The women lit the Shabbat and holiday candles, and everyone took their seats. About thirty people—mostly locals, one tourist from the UK, and two American Jews—gathered for the Seder, the first communal one to take place since the the Jewish community in Kolkata was founded some 200 years ago. What a monumental occasion! We introduced ourselves and commenced the evening with the holiday services, the highlight of which was a spirited rendition of the Hallel prayer.

The Seder began as is customary with the first cup of wine, and proceeded at a pleasant pace. When it was time for maggid, we went around the table reading the story of our slavery and redemption from Egypt aloud, with our input of insight and explanation.

When we distributed the hand-made shmurah matzah, the senior community members were overcome with emotion. They had not eaten shmurah matzah since the matzah bakery in the back of the Beth E-l synagogue had last produced matzah, more than fifty years ago!

The festive meal provided the opportunity to learn about some of our guests and schmooze. Beth had lived in a heavily Jewish area in the U.S. until her move to Kolkota in 2011, but for various reasons this was the first Seder she was attending in over twenty years. She thanked us profusely for allowing her to finally celebrate Passover.

After more stories and songs, we concluded the Seder with the heartfelt prayer of "L'Shana Haba'ah B'Yerushalayim- Next Year in Jerusalem!" We wished the participants a Good Yom Tov and invited everyone to join us again for Shabbat services the next morning, as well as the second Seder.

We were pleasantly surprised when a handful of people showed up early Shabbat morning. Two of them read Hebrew, and the others had fond memories of attending synagogue in their youth, and were so grateful for this rare opportunity to reconnect.

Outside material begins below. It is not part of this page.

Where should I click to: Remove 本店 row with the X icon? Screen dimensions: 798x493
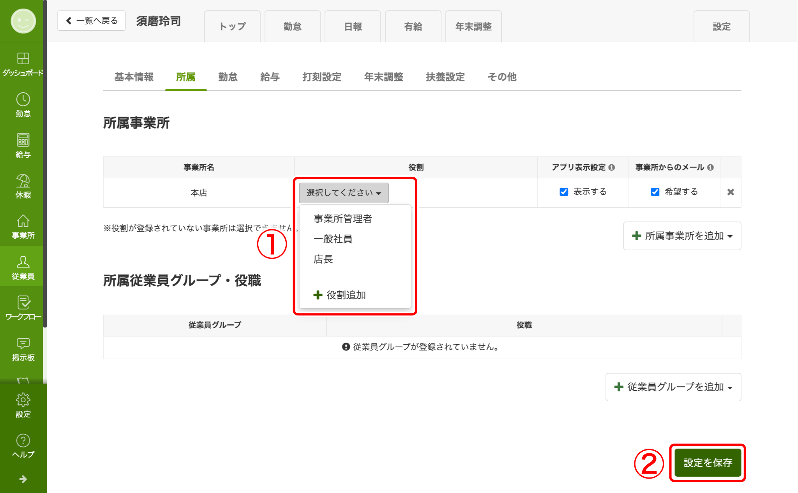(x=731, y=192)
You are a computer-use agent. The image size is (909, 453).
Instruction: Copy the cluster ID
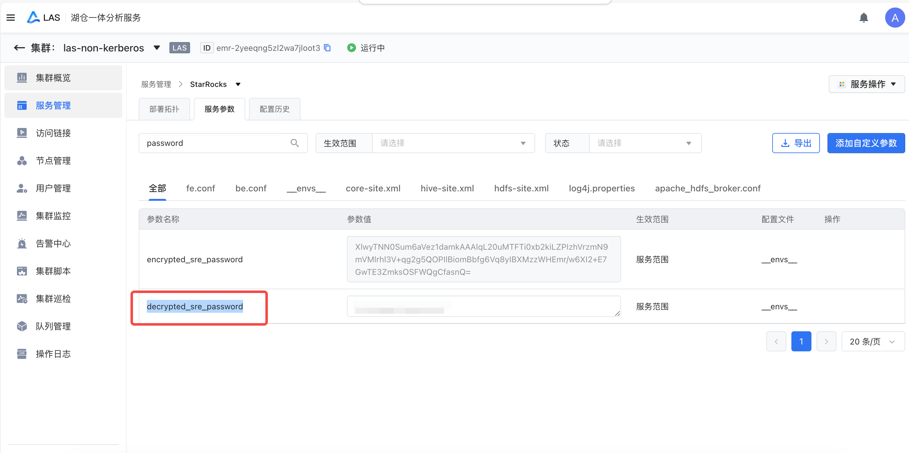coord(327,48)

Saturday night, we began our Seder once again with the women lighting the candles, and the smaller, intimate crowd allowed us to lead the Seder with additional explanation and discussion. We sat closer together, and the atmosphere was a relaxed one, with everyone knowing each other from the previous Seder and already familiar with the steps of the evening.

At the conclusion of the Seder, the community thanked us for being there to lead the Pesach festivities- explaining that from the start of the community in the early 1800's until today, Kolkata never had a leading Rabbi, and at this point, with just about 25 members of the community, if they didn’t celebrate communally, they feared that all the traditions would be lost. True to our role as rabbis, we had to have the last word. We told them that we were in awe of their commitment to G‑d, which remained steadfast despite the tremendous challenges of lack of guidance and Jewish leadership.

On that note, we emotionally bade each other farewell, with much renewed spiritual energy on our part and theirs.